In baseball, .300 is thought to represent a benchmark for a good hitting season. In 2019, 13.7% of the qualifying hitters had over a .300 AVG. How would that change in a half-season? In our simulations, the graph below indicates that the percentage of .300 hitters would jump to 17-23%. I suppose that some baseball contracts would give bonuses to players who achieve this .300 distinction. Would these contracts be adjusted if the 2019 season had only 81 games?
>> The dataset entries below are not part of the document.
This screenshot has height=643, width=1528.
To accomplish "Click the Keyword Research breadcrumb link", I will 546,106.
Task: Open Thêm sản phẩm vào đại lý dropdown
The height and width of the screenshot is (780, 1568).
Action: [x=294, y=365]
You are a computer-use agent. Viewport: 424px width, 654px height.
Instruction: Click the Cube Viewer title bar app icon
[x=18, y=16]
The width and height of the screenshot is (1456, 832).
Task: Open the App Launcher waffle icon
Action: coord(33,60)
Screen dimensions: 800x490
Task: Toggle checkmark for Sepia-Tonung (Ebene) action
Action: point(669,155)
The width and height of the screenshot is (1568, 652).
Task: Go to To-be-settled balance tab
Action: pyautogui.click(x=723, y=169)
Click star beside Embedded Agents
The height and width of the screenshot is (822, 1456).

I did a similar study using on-base percentage. Now, OBP is more of a skill measure than AVG, so I would think that OBP would be less affected than AVG to the sample size. What would the leading OBP look like in a simulated 2019 half season? Actually it appears that the leading OBP would only be (on average) 0.45 which is not much higher than Trout’s leading OBP. (By the way, Trout had a shortened 2019 season due to injury and one would think that his OBP would drop some if he had played a complete season.)
One sees a similar sample size effect for home runs. Here are the leading home runs for 100 simulated half-seasons — the vertical line represents one half of Alonzo’s home run count of 53. On average, the home run leader in a half-season had about 30 home runs. This player would be predicted to have 30 x 2 = 60 home runs in a full-season, but this naive prediction ignores the regression to the mean phenomena. (Extreme performances in one half of the season tend to move to the average for the second half.)
- A shortened season will affect measures of baseball performance. We see that batting averages will be more spread out and extreme AVGs like 0.350 are more likely to be observed. A shortened season will result in more 300 hitters.
- Short seasons have the most impact on luck-driven measures of performance such as a batting average. On the other hand, the smaller sample size would have less of an impact on a measure that is more skill-driven such as a strikeout rate or an on-base percentage.
- Actually the more interesting study would be to explore the impact of a shortened season on the final standings and the outcome of the World Series. Chapter 9 of Analyzing Baseball with R used a simulation to find the probability that the best team, that is, the team with the best talent, wins the World Series. But that simulation was performed for the 1968 season which had a full 162-game season with two leagues and a limited playoff structure. It would be interesting to revisit that simulation study to find the chance that an average team (like the Phillies) wins the World Series with the proposed 2020 half-season expanded playoff format.